В ржаном шатре было душно, хотелось пить, пересохло горло. Сергей Николаевич посмотрел на землю вокруг себя, словно думал найти воду… И вдруг сердце точно ножом полоснуло: отец! Да нет, это все приснилось! Не умещается в голове, что отца больше нет, что он-сам похоронил его! Невозможно было поверить этому, но память безжалостно рассказывала ему снова и снова обо всем, что случилось за эти два дня.

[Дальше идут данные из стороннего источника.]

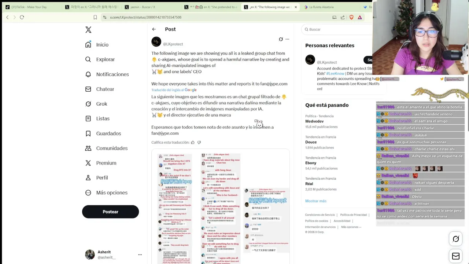Click the Postear button
The height and width of the screenshot is (264, 469).
coord(110,212)
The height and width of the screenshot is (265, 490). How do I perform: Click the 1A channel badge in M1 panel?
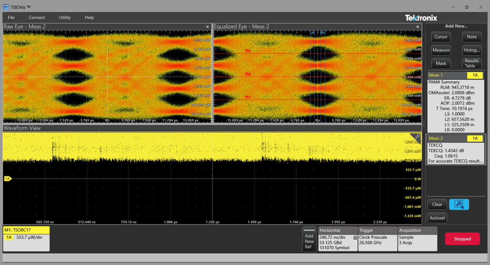pyautogui.click(x=8, y=238)
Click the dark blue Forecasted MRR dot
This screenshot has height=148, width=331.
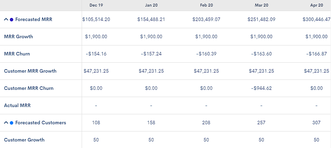[12, 20]
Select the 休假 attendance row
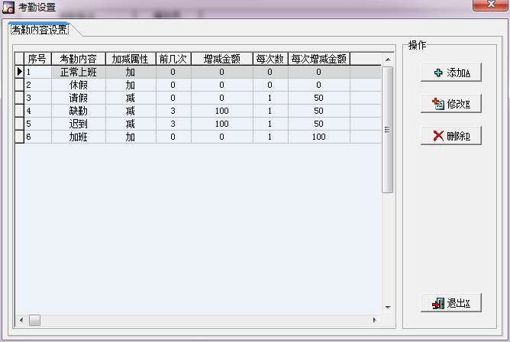 [x=78, y=85]
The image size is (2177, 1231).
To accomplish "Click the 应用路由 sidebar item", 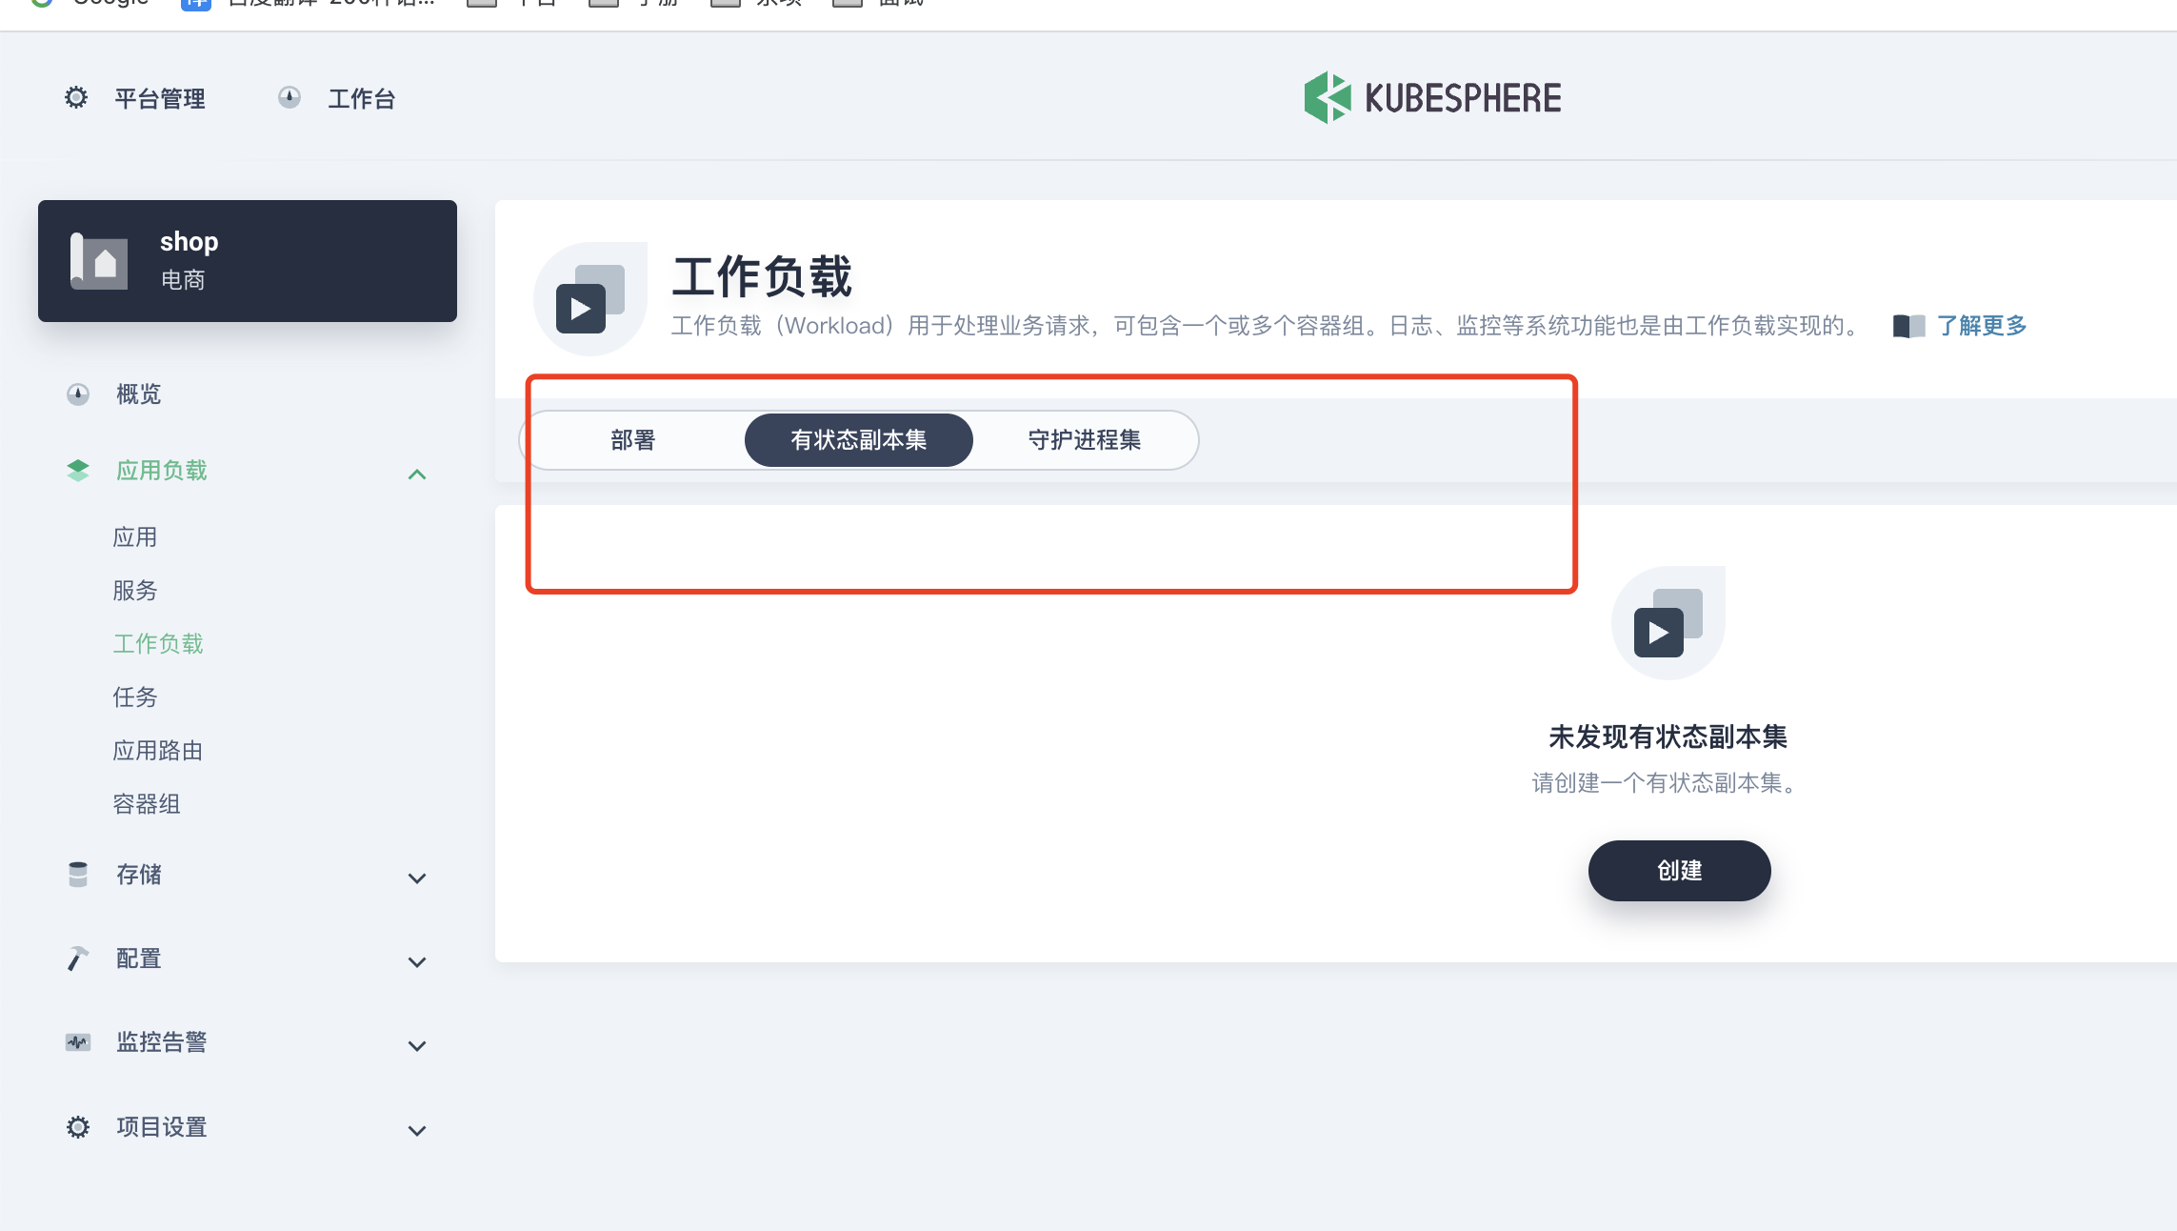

Он сжал зубы и заставил себя думать о другом — о далеком своем уральском городке, об оставленных там жене и ребятишках.
Но мысли невольно возвращались к отцу. Ведь не прошло и трех дней с того тихого вечера, когда они вместе обтесывали штакетник и вспоминали о матери. Отец начал рассказывать, как она умирала, и вдруг запнулся, умолк и быстро отошел в сумрак густого малинника. Потом вернулся и ворчливо произнес свою любимую, памятную Сергею Николаевичу с детства, приговорку: «Жизнь — она жизнь, хорошее и плохое — пополам»…
День прошел спокойно, но война была слышна все время. Неровный ее гром на востоке то затихал, то усиливался. Над головой то и дело пролетали самолеты.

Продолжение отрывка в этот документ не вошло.